Bellamy, cliente da barbearia de Jones e chefe do departamento de política social da Universidade Estadual da Virgínia, não era um corredor, mas foi motivado pelo barbeiro, juntando-se a ele em fevereiro de 2019.

Um pouco mais tarde naquele ano, James Dowell, irmão de um funcionário de Jones, decidiu aceitar os inúmeros convites que recebia, mas recusava por não ser um corredor. E passou a ser um empolgado incentivador dos participantes.

“Eu cresci nesses bairros”, contou Dowell, que também é negro, ao New York Times. “Quando passei por esses lugares pela primeira vez, pensei comigo mesmo: quem poderia imaginar que as crianças por quem estou passando cresceriam e tentariam fazer algo positivo pela vizinhança, onde tanta negatividade está acontecendo?”

E mesmo em meio a um ano pandêmico, o grupo de corrida cresceu exponencialmente, motivado também pelo crescimento do movimento Black Lives Matter (vidas negras importam). As corridas passaram a ter 20, 30, 40 e às vezes até 50 participantes, nas sessões de segunda, quarta e sexta, às 6h.

“Todos são genuínos e estão atendendo a um mesmo propósito, que é diversificar a comunidade de uma forma diferente a que Charlottesville está acostumada”, disse Dowell.

O grupo é diverso, com negros, brancos, latinos, asiático-americanos, homens, mulheres, adolescentes, universitários, pais com carrinhos de bebê, ex-atletas universitários de meia idade e aposentados.

Diversidade esta que nem sempre é vista em corridas. Moradora de Charlotesville desde agosto de 2018 –um ano após as manifestações de supremacistas brancos–, Kat Lawrence, 28, havia começado a correr alguns anos antes, mas demorou quatro meses para começar a praticar na cidade, por medo.

Em abril de 2019, porém, decidiu participar da meia maratona anual da cidade e convidou sua mãe para torcer por ela. A matriarca brincou que não seria difícil localizá-la entre as atletas: das 536 mulheres que correram a modalidade, Lawrence disse só ter visto duas outras corredoras negras.

Foi depois desta prova que ela descobriu o grupo da Escola Jefferson e foi atrás, uma manhã, para se juntar a esses corredores. Assim que partiram, ela viu as crianças saindo de suas casas, acenando.

“Essa foi minha parte favorita –não sei se essas crianças veem pessoas que se parecem com eles correndo pela vizinhança”, disse Lawrence ao jornal americano. “Esse é um momento poderoso para todos os envolvidos.”

A troca continua após a conclusão do trajeto, quando o grupo se reúne em um círculo e as pessoas compartilham suas histórias.

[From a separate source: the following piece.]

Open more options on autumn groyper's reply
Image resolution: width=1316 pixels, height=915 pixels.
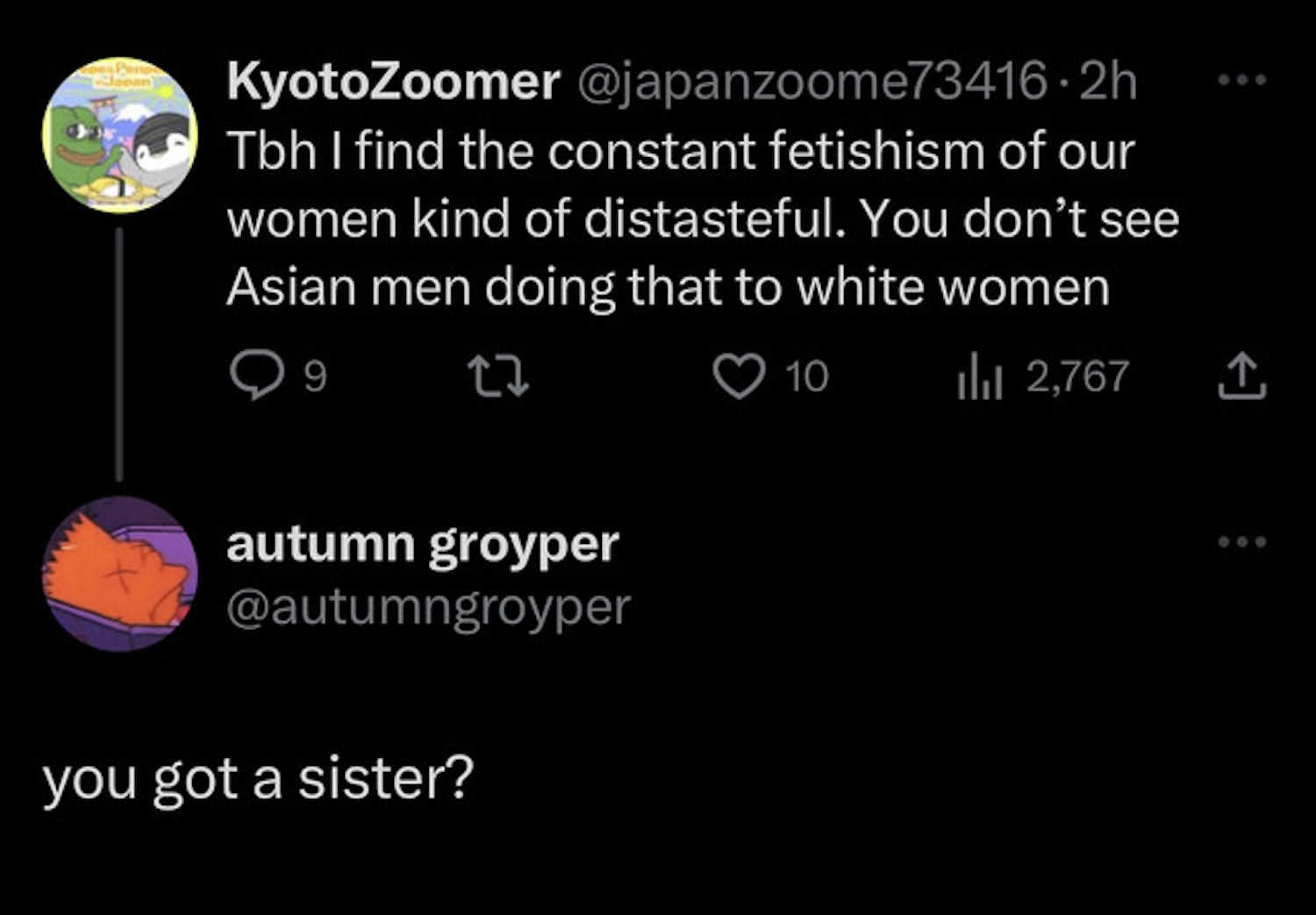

A maioria das corridas de sexta possui ainda um significado especial, podendo ser dedicada a alguém que morreu ou que está doente, por exemplo –a equipe já homenageou veteranos de guerra, oprimidos e, por meio de corridas temáticas, segurança para as mulheres.

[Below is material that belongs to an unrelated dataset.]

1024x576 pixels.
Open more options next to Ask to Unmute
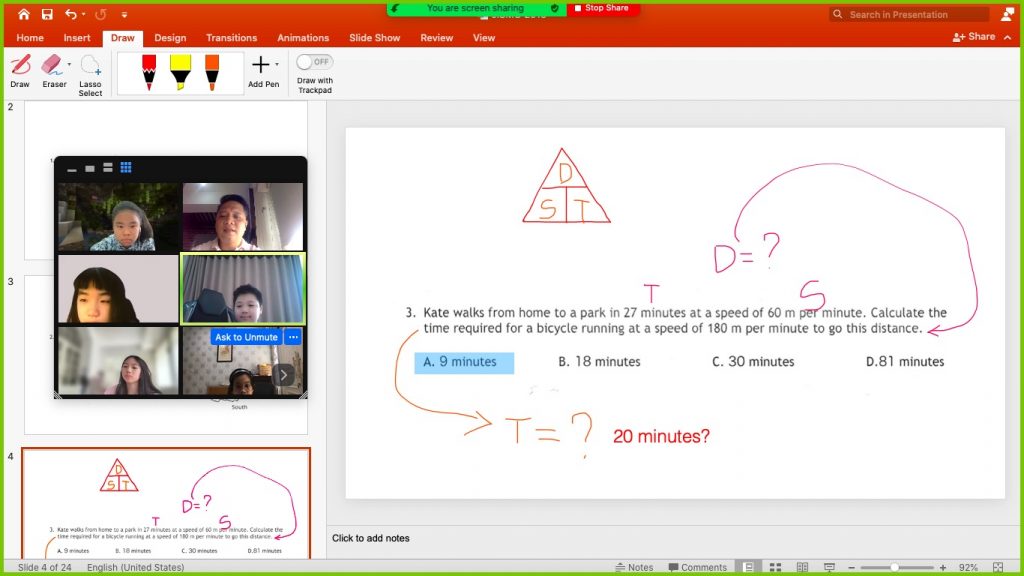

“Escutamos como as pessoas estão se sentindo –elas se expressam aqui”, disse Jones ao New York Times. “Sempre abordamos isso como uma mudança cultural: Como podemos mudar a cultura da corrida nesta comunidade? Estamos impactando a vida das pessoas por meio da corrida. Mesmo quem não faz parte da equipe, que está apenas nos observando.”